KR100846588B1 - Apparatus for driving electrophoretic display comprising organic thin film transistor - Google Patents

Abstract

The present invention discloses an electrophoretic display device comprising an organic thin film transistor (OTFT). The disclosed electrophoretic display device includes an electrophoretic light emitting device that emits light in response to an applied data signal, an organic thin film transistor that switches a data signal to the electrophoretic light emitting device, and a data signal of the organic thin film transistor. A capacitor for storing a voltage, and a leakage current blocking unit connected to the organic thin film transistor, the capacitor, and the electrophoretic light emitting device, and configured to block a current leaking from the capacitor when the organic thin film transistor is turned off.

Description

Electrophoretic display comprising an organic thin film transistor {Apparatus for driving electrophoretic display comprising organic thin film transistor}

1 is a circuit diagram illustrating a unit pixel of a conventional electrophoretic display.

2a to 2c are views for explaining the principle of the electrophoretic light emitting device of FIG.

3 is a circuit diagram illustrating an electrophoretic display unit pixel including an organic thin film transistor according to an exemplary embodiment of the present invention.

4 is a circuit diagram illustrating an electrophoretic display device including an organic thin film transistor according to an exemplary embodiment of the present invention.

** Brief description of symbols for the main parts of the drawing **

50: driver 60: scan driver

70: data driver 100: pixel portion

150: module pixel

BACKGROUND OF THE INVENTION 1. Field of the Invention The present invention relates to an electrophoretic display, and more particularly, to an apparatus for driving an electrophoretic display having an organic thin film transistor (OTFT).

FIG. 1 is a circuit diagram illustrating a unit pixel of a conventional electrophoretic display (EPD) driving device as a flexible display device.

The unit pixel of the electrophoretic display shown in FIG. 1 is selected by the nth scan signal applied through the scan line Scan [n] and transmits a data signal applied through the data line Data [m]. And an organic thin film transistor M, a storage capacitor Cst, and an electrophoretic light emitting device Ceq.

One organic thin film transistor M is provided as a switching element. The organic thin film transistor M includes an organic semiconductor layer made of an organic material on a plastic substrate. The organic semiconductor layer may be formed on a plastic substrate because it is processed under a low temperature process. Therefore, it can be used as a switching element in manufacturing a flexible display device. However, such an organic thin film transistor does not effectively perform a switching element function due to the characteristics of the organic semiconductor. The organic thin film transistor M does not block the flow of current well even when turned off, so that a leakage current is generated from the storage capacitor Cst to the organic thin film transistor M. FIG. Therefore, the storage capacitor Cst does not occupy the charge corresponding to the data signal and thus cannot apply the data signal to the electrophoretic light emitting device Ceq. This causes a fatal problem in which a desired picture cannot be realized in a flexible display.

On the other hand, the electrophoretic light emitting device is a display device that emits reflected light according to the position of the charged particles in the fluid.

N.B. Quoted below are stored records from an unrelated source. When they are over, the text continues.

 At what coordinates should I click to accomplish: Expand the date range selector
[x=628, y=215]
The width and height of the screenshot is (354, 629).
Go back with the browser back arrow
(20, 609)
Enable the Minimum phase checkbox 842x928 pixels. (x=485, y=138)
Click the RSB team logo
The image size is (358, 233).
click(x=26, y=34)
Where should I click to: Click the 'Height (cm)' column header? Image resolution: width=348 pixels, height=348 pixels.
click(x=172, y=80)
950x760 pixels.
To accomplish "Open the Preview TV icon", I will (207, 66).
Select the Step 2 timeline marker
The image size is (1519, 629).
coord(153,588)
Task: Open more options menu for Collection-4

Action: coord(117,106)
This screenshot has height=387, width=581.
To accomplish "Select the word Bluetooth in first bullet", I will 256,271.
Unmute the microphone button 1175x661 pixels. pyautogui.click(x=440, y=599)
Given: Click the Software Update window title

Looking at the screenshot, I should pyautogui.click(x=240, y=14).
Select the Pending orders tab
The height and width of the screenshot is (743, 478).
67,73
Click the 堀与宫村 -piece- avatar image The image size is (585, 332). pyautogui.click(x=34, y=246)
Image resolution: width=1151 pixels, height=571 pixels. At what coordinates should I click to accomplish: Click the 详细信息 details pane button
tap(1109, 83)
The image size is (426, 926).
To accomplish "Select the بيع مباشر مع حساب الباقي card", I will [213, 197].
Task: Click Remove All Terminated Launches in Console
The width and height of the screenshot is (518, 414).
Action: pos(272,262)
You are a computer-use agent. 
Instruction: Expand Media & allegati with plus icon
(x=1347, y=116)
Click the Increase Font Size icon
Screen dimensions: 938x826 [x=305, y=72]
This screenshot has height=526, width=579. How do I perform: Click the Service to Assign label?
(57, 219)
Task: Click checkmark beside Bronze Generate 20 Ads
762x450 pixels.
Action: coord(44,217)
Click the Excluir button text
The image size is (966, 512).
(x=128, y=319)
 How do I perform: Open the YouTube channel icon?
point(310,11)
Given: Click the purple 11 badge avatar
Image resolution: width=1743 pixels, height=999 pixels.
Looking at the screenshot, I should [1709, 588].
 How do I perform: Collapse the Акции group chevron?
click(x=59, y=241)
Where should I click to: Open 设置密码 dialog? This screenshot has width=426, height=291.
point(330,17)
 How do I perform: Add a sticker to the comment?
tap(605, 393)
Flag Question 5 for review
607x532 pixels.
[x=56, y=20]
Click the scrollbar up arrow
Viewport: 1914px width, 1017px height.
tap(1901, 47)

Hereinafter, the principle of the electrophoretic light emitting device will be described with reference to FIGS. 2A to 2C. 2A, in the electrophoretic light emitting device Ceq, an upper electrode 3 and a lower electrode 4 are formed between the front substrate 1 and the rear substrate 2. The dispersion medium 5 filled between the upper and lower electrodes 3 and 4 and the charged particles 6 dispersed in the dispersion medium 5 are disposed.

When the charged particles 6 have a white color, when a predetermined electric field V1 is applied to the electrophoretic light emitting device Ceq, as shown in FIG. 2B, the charged particles 6 are formed on the front substrate 1. The white light reflected by the charged particles 6 may be emitted by moving in the () direction. The white light can be sensed by the viewer through the front substrate 1.

2C illustrates a case in which a reverse electric field V2 is applied to the electrophoretic light emitting device Ceq, and the charged particles 6 move to the rear substrate 2. Therefore, the observer cannot observe the white light reflected by the charged particle 6 through the front substrate 1.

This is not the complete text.